Sensitive, label-free protein assay using 1-ethyl-3-methylimidazolium tetrafluoroborate-supported microchip electrophoresis with laser-induced fluorescence detection

Abstract

Based on the dimer–monomer equilibrium movement of the fluorescent dye Pyronin Y (PY), a rapid, simple, highly sensitive, label‐free method for protein detection was developed by microchip electrophoresis with LIF detection. PY formed a nonfluorescent dimer induced by the premicellar aggregation of an anionic surfactant, SDS, however, the fluorescence intensity of the system increased dramatically when proteins such as BSA, bovine hemoglobin, cytochrome c, and trypsin were added to the solution due to the transition of dimer to fluorescent monomer.

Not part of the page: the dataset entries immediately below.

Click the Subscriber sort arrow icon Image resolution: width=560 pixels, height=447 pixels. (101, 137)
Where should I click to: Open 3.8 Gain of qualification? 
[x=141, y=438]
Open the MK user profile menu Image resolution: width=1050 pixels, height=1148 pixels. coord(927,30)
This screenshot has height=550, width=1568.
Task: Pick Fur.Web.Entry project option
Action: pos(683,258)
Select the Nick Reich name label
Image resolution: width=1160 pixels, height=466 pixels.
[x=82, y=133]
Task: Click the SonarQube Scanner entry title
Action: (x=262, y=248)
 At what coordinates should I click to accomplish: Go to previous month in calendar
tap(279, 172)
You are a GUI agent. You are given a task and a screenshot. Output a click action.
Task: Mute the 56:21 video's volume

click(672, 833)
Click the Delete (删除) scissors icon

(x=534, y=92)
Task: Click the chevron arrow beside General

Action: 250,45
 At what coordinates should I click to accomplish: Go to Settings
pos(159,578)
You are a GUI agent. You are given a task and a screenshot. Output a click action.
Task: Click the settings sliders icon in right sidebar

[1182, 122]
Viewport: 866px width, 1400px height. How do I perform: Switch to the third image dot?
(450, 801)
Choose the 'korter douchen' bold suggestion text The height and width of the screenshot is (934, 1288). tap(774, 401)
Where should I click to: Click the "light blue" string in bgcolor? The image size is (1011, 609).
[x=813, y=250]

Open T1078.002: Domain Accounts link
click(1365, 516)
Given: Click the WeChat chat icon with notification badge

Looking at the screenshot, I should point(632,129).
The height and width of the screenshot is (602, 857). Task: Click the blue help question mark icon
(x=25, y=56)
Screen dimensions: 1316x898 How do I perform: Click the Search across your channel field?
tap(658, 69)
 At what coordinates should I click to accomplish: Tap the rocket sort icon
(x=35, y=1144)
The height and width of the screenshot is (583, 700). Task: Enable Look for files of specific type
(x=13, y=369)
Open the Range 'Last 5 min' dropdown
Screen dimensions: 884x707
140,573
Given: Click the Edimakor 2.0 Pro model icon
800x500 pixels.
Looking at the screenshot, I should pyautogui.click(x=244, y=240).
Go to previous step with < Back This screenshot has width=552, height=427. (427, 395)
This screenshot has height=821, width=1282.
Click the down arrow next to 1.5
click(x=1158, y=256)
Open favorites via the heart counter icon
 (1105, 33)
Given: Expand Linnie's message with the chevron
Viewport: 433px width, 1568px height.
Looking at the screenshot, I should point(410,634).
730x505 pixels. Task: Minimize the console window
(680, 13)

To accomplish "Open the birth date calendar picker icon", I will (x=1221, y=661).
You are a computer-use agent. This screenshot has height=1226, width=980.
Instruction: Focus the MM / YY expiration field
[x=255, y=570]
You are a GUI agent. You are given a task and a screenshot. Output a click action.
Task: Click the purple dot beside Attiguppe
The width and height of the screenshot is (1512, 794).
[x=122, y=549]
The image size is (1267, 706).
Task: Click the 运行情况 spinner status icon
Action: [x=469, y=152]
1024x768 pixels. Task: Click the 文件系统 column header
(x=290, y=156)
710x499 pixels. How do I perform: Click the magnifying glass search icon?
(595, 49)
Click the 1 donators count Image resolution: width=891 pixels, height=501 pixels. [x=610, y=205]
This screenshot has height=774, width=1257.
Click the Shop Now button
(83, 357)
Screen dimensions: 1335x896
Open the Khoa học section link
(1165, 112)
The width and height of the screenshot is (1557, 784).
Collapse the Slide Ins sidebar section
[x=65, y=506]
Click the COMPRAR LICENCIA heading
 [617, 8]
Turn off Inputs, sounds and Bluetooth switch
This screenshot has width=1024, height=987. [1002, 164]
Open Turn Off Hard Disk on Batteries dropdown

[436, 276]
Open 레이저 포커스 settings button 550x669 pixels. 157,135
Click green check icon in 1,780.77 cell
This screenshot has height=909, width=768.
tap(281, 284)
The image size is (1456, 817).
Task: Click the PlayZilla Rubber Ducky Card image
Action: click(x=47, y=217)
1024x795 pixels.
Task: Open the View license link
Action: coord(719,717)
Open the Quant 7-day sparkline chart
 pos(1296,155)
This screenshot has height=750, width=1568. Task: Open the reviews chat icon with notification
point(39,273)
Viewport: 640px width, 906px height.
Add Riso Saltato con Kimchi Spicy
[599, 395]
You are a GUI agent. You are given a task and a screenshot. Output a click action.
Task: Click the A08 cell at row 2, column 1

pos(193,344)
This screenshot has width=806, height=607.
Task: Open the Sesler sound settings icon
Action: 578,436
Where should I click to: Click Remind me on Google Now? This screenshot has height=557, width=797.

Furthermore, 1‐ethyl‐3‐methylimidazolium tetrafluoroborate (EMImBF~4~) instead of PBS was applied as running buffers in microchip electrophoresis. Due to the excellent properties of EMImBF~4~, not only nonspecific protein adsorption was more efficiently suppressed, but also approximately ten‐fold higher fluorescence intensity enhancement was obtained than that using PBS. Under the optimal conditions, detection limits for BSA, bovine hemoglobin, cytochrome c, and trypsin were 1.00×10^−6^, 2×10^−6^, 7×10^−7^, and 5×10^−7^ mg/mL, respectively. Thus, without covalent modification of the protein, a protein assay method with high sensitivity was achieved on microchips.